> **Given task**:
Please find every line in the items that contains the word "left" and copy each one.

> **Information provided**:
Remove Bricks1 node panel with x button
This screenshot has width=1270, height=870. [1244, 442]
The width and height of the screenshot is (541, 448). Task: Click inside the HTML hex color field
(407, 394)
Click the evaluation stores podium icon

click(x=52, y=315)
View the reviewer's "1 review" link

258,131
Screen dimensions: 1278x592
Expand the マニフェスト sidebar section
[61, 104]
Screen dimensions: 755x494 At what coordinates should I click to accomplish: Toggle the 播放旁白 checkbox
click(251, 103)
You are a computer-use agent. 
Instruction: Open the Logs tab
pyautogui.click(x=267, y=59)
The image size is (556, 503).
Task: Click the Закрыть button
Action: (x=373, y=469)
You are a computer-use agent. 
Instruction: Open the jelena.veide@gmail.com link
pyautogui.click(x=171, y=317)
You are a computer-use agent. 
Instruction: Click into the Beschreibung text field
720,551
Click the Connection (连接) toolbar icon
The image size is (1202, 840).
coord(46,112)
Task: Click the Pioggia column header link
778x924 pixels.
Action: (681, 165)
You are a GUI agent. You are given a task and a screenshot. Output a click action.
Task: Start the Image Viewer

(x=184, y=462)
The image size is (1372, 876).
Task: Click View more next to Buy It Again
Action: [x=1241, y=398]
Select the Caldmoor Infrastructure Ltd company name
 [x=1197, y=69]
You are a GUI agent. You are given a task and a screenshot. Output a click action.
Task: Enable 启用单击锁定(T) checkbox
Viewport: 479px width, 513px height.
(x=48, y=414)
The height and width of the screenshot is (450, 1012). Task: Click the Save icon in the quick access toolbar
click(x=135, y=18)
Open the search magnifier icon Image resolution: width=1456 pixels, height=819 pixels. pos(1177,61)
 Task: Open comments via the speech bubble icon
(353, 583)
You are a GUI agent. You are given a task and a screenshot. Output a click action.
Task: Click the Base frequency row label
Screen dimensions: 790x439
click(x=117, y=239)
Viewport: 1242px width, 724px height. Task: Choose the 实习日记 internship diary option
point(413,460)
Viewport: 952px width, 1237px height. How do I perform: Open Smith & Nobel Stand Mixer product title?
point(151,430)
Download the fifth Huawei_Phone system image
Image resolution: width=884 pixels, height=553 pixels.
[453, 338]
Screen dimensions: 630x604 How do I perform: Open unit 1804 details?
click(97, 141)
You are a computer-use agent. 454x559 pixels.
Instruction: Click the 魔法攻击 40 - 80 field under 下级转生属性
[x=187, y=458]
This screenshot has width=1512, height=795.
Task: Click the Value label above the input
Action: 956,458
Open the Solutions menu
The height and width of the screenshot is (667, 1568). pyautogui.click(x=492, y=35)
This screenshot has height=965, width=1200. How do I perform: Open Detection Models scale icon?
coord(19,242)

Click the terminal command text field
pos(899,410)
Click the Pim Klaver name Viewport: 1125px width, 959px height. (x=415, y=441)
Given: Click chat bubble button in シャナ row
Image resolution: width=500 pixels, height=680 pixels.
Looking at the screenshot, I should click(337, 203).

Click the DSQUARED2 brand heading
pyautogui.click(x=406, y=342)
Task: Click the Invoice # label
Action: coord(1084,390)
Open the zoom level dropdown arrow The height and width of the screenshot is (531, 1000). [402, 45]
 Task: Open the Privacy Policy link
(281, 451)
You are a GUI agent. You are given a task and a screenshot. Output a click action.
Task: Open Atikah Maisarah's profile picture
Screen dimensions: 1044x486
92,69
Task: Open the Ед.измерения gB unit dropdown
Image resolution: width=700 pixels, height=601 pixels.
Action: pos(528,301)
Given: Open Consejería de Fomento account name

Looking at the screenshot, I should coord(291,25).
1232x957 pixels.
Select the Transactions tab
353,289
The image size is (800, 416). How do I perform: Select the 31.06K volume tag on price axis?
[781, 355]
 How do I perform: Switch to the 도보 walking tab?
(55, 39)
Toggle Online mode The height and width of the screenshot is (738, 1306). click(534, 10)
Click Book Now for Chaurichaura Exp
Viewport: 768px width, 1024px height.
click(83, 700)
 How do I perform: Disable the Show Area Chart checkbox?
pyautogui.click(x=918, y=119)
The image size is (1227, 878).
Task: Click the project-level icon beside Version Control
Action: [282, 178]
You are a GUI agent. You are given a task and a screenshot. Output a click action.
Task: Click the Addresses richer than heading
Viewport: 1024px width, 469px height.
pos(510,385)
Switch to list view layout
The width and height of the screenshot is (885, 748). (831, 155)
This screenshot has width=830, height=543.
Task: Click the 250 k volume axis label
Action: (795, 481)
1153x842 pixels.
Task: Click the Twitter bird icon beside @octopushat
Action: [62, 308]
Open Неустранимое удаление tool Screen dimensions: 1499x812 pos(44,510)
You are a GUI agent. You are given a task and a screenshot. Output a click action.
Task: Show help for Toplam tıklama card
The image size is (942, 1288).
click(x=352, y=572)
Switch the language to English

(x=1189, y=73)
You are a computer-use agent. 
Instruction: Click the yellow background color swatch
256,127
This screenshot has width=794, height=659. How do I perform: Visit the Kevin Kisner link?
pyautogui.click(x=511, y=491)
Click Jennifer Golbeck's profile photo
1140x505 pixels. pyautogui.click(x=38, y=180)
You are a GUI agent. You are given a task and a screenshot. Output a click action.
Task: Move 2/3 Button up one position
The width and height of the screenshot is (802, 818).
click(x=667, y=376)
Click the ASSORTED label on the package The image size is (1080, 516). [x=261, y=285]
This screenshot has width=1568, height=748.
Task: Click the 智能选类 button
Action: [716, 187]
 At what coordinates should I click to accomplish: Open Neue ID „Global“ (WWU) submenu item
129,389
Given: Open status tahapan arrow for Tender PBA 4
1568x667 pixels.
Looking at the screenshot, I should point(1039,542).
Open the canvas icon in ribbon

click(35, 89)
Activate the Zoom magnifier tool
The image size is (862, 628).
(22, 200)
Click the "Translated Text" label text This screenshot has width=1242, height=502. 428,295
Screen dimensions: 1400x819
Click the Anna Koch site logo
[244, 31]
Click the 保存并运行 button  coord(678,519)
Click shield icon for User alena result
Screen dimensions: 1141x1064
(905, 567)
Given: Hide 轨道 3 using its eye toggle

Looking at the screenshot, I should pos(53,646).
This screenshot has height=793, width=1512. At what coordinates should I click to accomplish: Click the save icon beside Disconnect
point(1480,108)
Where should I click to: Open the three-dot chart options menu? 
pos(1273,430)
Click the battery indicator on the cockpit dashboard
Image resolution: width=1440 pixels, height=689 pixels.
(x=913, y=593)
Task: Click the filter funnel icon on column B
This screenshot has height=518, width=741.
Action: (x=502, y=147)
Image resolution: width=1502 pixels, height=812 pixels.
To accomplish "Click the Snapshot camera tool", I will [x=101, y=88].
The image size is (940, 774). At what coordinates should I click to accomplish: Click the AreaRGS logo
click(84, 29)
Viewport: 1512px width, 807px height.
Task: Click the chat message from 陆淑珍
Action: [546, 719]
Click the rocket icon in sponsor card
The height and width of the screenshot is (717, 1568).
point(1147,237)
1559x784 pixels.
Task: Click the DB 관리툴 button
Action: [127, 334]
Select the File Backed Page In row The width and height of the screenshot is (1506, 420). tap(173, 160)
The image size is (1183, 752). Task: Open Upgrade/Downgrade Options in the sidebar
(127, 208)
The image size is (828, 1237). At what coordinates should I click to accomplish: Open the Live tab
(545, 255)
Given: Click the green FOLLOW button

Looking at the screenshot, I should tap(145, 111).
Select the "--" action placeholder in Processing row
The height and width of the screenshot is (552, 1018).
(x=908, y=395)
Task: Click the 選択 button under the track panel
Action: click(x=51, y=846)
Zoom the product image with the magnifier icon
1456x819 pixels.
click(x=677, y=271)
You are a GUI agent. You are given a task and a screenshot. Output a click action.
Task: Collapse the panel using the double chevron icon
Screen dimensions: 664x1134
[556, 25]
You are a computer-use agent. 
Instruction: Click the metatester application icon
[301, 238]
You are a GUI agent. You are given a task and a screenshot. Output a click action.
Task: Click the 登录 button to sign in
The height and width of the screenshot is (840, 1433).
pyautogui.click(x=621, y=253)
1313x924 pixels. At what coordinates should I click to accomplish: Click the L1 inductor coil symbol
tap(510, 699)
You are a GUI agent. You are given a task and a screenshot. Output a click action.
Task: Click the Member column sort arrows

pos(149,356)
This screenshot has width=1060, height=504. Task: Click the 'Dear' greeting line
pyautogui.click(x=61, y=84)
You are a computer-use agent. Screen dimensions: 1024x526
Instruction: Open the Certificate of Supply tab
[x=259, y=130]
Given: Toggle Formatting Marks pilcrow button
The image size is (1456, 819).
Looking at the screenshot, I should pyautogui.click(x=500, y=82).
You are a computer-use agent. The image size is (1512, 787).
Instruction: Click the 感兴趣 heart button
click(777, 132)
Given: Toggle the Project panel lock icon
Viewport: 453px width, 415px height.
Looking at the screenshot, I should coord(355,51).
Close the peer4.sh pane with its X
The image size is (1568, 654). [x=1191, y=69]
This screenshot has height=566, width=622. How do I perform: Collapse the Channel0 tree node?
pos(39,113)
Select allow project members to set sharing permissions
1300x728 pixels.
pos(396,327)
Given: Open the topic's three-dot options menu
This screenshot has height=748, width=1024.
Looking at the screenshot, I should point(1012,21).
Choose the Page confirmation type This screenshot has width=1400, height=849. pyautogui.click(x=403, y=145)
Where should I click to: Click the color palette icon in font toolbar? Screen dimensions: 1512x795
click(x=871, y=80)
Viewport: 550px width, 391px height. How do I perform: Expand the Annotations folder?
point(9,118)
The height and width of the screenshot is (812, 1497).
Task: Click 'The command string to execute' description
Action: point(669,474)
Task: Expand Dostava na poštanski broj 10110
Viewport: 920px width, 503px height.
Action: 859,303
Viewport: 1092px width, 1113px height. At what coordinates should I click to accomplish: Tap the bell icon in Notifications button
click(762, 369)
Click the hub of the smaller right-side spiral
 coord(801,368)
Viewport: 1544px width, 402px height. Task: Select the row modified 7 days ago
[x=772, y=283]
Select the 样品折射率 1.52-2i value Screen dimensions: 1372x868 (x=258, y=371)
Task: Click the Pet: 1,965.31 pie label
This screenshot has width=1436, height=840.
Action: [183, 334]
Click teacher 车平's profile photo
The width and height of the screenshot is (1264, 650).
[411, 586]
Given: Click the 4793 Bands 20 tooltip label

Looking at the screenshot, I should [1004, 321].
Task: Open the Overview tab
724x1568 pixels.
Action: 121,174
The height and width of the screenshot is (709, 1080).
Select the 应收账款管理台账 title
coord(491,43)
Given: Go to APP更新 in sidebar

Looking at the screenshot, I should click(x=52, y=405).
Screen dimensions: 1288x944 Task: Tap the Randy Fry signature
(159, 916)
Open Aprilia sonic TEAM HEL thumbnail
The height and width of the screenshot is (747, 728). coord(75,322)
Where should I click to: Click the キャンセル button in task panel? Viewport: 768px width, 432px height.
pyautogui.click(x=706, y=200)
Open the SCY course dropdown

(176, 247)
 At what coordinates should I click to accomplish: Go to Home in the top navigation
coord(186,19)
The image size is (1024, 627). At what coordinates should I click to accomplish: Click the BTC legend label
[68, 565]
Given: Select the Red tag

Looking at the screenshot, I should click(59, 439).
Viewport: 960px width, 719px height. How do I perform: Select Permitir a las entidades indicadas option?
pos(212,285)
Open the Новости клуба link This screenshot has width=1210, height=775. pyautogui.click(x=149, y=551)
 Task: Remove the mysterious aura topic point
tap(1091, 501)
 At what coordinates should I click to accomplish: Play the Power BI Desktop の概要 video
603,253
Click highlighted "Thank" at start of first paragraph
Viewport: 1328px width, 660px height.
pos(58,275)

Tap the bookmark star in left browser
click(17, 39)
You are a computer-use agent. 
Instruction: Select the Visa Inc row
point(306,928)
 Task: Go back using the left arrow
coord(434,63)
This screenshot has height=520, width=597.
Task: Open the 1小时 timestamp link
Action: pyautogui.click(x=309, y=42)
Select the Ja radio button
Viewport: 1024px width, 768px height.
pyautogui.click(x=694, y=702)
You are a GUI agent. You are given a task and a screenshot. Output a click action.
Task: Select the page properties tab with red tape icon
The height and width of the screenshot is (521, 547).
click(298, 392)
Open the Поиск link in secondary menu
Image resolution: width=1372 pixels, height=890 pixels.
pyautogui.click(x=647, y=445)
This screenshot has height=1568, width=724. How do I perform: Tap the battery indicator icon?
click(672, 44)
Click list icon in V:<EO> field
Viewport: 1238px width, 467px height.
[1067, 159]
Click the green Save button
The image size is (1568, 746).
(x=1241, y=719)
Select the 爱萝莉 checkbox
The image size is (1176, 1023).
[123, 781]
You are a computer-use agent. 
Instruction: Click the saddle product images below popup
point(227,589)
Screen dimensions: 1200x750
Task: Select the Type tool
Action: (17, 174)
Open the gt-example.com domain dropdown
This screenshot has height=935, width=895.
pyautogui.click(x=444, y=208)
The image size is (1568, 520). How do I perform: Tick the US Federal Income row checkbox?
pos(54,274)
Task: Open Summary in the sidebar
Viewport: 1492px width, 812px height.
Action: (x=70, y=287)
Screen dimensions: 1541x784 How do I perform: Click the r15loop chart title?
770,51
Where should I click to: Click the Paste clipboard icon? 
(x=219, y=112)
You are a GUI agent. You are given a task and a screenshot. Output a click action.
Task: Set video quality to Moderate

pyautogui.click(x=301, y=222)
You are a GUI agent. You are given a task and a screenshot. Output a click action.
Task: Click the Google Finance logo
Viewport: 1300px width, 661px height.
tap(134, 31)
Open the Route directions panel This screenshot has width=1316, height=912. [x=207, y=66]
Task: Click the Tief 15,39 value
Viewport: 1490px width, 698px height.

> **Final answer**:
Tap the bookmark star in left browser
 Task: Go back using the left arrow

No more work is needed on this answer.